うわっ、久々に読み返して感想をアップしようと思ったら、いきなり徳間文庫で新たに出ていたではないですか(^_^;)

 主人公は泥助、簀巻きにされてどぼん、というところを危うく助けられたので、そのように名乗ります。この泥助、時代劇のヒーローらしからぬ(アンチヒーローってやつ?)性質で、用心棒をしているものの剣は全くダメ、女はたとえ五十の乞食(?)でも抱くおとこ妾、しかしか弱い女も見殺しにもする、実は侍ではなく旅役者らしい・・。
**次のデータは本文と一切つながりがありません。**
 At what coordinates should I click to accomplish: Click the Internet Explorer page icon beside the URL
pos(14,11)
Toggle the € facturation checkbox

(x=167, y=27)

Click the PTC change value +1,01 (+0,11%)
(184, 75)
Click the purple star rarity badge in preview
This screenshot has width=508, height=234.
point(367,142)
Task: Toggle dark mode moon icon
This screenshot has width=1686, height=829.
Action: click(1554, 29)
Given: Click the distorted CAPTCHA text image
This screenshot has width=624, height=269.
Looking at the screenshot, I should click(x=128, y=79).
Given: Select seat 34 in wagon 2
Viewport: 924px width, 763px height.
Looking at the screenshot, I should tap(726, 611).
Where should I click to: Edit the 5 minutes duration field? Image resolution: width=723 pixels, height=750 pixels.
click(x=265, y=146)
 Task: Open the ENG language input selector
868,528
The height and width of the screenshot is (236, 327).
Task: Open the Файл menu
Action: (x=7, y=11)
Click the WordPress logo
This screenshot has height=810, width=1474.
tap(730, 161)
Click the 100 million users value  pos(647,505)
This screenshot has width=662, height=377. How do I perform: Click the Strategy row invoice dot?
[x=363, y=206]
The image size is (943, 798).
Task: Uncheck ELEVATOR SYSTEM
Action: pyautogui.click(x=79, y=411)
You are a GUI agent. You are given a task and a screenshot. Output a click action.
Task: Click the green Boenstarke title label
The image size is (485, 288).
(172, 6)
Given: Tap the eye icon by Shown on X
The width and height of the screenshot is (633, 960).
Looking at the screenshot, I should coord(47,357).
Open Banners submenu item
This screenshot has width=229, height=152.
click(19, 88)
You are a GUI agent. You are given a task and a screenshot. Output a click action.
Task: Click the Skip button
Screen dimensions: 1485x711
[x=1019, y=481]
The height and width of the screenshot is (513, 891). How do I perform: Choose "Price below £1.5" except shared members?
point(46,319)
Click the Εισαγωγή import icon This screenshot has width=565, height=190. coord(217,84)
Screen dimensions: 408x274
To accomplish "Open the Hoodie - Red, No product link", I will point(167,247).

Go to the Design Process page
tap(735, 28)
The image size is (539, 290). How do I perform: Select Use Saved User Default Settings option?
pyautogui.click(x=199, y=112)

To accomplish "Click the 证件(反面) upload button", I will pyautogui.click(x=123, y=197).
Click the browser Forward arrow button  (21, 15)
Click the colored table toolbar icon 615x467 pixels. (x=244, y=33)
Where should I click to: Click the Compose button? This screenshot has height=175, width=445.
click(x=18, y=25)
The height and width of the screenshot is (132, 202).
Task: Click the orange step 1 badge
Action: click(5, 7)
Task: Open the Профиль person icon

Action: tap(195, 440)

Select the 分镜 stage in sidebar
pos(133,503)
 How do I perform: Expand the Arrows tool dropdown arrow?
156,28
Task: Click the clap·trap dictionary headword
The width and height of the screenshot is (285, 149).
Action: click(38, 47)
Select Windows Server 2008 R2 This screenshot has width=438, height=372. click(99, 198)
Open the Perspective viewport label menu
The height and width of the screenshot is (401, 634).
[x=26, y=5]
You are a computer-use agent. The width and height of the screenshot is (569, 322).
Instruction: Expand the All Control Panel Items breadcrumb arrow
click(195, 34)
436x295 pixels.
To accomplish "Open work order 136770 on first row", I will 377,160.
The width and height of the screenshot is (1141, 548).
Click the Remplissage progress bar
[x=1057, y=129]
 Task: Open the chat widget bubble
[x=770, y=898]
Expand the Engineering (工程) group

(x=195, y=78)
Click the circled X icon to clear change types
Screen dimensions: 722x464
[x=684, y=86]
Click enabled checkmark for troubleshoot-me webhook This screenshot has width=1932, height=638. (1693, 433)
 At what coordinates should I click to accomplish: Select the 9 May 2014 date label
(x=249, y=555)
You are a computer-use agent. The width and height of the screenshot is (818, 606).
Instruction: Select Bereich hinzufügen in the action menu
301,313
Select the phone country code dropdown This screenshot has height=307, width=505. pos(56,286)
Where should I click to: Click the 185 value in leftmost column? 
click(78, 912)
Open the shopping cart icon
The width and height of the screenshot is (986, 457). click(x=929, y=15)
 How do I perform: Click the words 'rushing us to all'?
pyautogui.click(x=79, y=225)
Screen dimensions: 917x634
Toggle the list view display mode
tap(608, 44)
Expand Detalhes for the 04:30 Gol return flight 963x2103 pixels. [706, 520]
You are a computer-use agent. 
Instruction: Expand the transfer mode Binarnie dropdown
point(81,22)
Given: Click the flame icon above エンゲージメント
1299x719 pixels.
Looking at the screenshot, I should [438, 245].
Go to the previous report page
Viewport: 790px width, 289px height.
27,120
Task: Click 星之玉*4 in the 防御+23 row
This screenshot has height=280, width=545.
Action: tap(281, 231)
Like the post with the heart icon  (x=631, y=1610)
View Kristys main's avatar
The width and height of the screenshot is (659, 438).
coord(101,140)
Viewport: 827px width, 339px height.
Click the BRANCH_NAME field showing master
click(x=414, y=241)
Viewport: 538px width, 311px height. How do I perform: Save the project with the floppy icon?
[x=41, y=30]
 さて、そんな泥助の女遍歴で進む物語ですが、浪人者の娘・ふみの大望という縦糸があります。旗本だった父は策略にはめられ、切腹していたのでした。その言わば復讐譚もしくはお家最高の望みがどうなるか、そして話が進むにつれて、泥助の身の上も明らかになります。
 ターニングポイントは、御前さま(すなわち権力のある後ろ盾)との出会いでしょうか。
(もっとも、多少設定にぶれがあるような気もしないではありませんが(^_^;))
  重要な登場人物のお絹も意外な過去があることが分かってきます。最後の顛末は、痛快ではあります。

 月並みですが、登場人物では大津屋が魅力的かと思います。あとは御前さま(笑) (No.55)

(1978.11 新潮社/1988.9 新潮文庫/2005.3 徳間文庫)

娘を買ってきた孫次郎とお絹は、簀巻きにされて川へ投げ込まれた男を拾います。男は泥助と名乗り、孫次郎のいる安房屋で用心棒をすることになります。用心棒と言っても、泥助にできるのは、おとこ妾でした。泥助は、駒込の植木屋の新造・お澄の相手をすることになります。

 その後泥助は、浪人の娘・ふみをお絹の筏屋で働かそうという、孫次郎の話を聞きます。孫次郎はふみを大津屋加左衛門に取り持とうといます。安房屋の主人・藤兵衛が達磨の政五郎の後ろ盾で、孫次郎を邪魔に思い出したため、孫次郎とお絹は大津屋を取り込もうとしていました。